The liability insurer filed a declaratory judgment action contending that it had no duty to provide defense and indemnification regarding the incident. Following discovery, the insurer and policyholder filed motions for summary judgment. The trial court granted the insurer’s motion and denied the policyholder’s motion, on the basis that the fueling was “incidental to the vehicle dismantling business.”

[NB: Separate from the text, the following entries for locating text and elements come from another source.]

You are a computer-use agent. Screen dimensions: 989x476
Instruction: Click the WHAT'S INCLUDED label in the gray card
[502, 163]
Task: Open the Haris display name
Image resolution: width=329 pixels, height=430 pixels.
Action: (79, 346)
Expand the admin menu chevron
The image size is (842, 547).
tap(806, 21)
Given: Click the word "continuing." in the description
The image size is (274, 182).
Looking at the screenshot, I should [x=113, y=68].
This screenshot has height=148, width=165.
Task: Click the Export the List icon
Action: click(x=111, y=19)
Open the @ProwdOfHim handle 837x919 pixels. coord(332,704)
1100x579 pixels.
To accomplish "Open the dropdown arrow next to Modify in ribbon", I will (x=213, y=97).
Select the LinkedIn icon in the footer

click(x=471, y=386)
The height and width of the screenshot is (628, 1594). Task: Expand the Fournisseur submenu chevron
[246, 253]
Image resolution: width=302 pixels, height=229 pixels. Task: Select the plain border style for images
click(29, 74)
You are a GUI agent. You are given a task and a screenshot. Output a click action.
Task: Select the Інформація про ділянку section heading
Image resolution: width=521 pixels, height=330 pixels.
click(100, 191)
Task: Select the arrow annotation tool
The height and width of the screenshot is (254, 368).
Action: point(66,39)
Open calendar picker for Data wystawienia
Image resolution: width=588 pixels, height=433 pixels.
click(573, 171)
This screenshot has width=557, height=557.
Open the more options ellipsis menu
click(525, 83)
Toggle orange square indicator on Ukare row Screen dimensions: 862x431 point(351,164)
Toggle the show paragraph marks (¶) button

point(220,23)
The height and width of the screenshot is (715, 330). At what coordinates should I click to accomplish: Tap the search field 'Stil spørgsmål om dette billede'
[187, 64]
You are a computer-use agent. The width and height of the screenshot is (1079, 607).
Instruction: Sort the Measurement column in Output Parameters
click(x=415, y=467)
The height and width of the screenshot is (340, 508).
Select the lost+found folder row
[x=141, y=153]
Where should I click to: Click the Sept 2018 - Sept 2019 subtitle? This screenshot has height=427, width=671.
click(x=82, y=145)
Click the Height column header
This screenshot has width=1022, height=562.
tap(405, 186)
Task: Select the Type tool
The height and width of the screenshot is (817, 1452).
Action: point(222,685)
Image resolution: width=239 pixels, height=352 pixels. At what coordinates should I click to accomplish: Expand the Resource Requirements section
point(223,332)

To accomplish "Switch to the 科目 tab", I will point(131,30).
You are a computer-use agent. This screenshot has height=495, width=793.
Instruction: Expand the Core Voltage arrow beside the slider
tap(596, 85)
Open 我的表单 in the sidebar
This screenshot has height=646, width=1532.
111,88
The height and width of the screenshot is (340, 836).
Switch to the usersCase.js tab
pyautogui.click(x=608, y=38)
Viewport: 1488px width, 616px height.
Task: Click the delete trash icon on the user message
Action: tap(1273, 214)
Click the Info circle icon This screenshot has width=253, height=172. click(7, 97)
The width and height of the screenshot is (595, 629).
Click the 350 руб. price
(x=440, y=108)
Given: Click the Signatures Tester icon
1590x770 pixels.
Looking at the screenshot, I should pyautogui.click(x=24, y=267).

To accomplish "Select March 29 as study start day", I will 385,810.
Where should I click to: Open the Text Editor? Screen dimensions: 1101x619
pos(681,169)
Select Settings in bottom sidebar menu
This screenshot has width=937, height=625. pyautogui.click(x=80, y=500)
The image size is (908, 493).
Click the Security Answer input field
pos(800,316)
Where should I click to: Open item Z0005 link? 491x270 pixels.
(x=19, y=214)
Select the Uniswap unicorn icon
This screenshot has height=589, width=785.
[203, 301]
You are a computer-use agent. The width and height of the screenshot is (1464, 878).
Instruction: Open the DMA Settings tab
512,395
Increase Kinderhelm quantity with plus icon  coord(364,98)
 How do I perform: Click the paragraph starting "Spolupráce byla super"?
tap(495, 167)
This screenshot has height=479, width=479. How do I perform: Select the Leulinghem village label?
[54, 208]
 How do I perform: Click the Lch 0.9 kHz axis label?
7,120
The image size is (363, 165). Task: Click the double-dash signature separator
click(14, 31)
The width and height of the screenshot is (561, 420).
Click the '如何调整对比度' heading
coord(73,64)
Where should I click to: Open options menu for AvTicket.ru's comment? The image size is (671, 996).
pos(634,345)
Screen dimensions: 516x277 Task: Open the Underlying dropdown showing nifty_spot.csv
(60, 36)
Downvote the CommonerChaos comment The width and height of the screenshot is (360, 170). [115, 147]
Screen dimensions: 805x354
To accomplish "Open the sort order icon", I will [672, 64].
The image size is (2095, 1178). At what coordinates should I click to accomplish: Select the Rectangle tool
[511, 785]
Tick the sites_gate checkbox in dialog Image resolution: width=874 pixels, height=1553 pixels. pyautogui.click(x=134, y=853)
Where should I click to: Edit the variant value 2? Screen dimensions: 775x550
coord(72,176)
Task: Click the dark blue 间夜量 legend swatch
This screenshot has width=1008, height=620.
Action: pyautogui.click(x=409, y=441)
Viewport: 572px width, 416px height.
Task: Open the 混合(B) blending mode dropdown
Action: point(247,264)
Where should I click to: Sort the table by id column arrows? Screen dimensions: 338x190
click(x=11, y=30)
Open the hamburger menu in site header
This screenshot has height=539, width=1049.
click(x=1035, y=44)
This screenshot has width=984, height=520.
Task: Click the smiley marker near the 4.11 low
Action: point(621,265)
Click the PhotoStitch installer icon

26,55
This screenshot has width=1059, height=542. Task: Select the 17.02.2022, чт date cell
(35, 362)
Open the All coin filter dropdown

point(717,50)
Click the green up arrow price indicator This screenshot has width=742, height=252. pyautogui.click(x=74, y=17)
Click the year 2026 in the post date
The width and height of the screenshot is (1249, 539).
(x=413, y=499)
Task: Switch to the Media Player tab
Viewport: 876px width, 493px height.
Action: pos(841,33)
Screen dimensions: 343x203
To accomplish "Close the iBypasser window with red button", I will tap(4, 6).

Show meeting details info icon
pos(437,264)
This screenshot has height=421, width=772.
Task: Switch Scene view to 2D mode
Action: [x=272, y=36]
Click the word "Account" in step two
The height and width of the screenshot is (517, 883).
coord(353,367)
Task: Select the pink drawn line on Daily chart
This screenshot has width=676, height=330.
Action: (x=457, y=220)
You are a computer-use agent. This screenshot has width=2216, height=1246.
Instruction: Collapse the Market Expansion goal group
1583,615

On appeal, the policyholder contended that “vehicle dismantling” was limited to the process of stripping vehicles of its parts, and that the fueling of the truck was unrelated to this process. The Superior Court agreed. The Court noted that the fire occurred after the vehicle dismantling operations ceased for the day. The Court also observed that the only connection between the fueling and the vehicle dismantling process arose from the fact that the fuel was taken from vehicles that were dismantled. However, the fuel was not immediately transferred from the vehicles to the trucks, but kept in a holding tank until needed.

Based upon these facts and the principle that policy exclusions should be construed in the insured’s favor, the Superior Court held that the “vehicle dismantling” exclusion did not apply, and that the liability insurer was therefore required to provide coverage. Accordingly, the Court reversed the trial court’s order granting the insurer’s motion for summary judgment and denying the policyholder’s motion for summary judgment.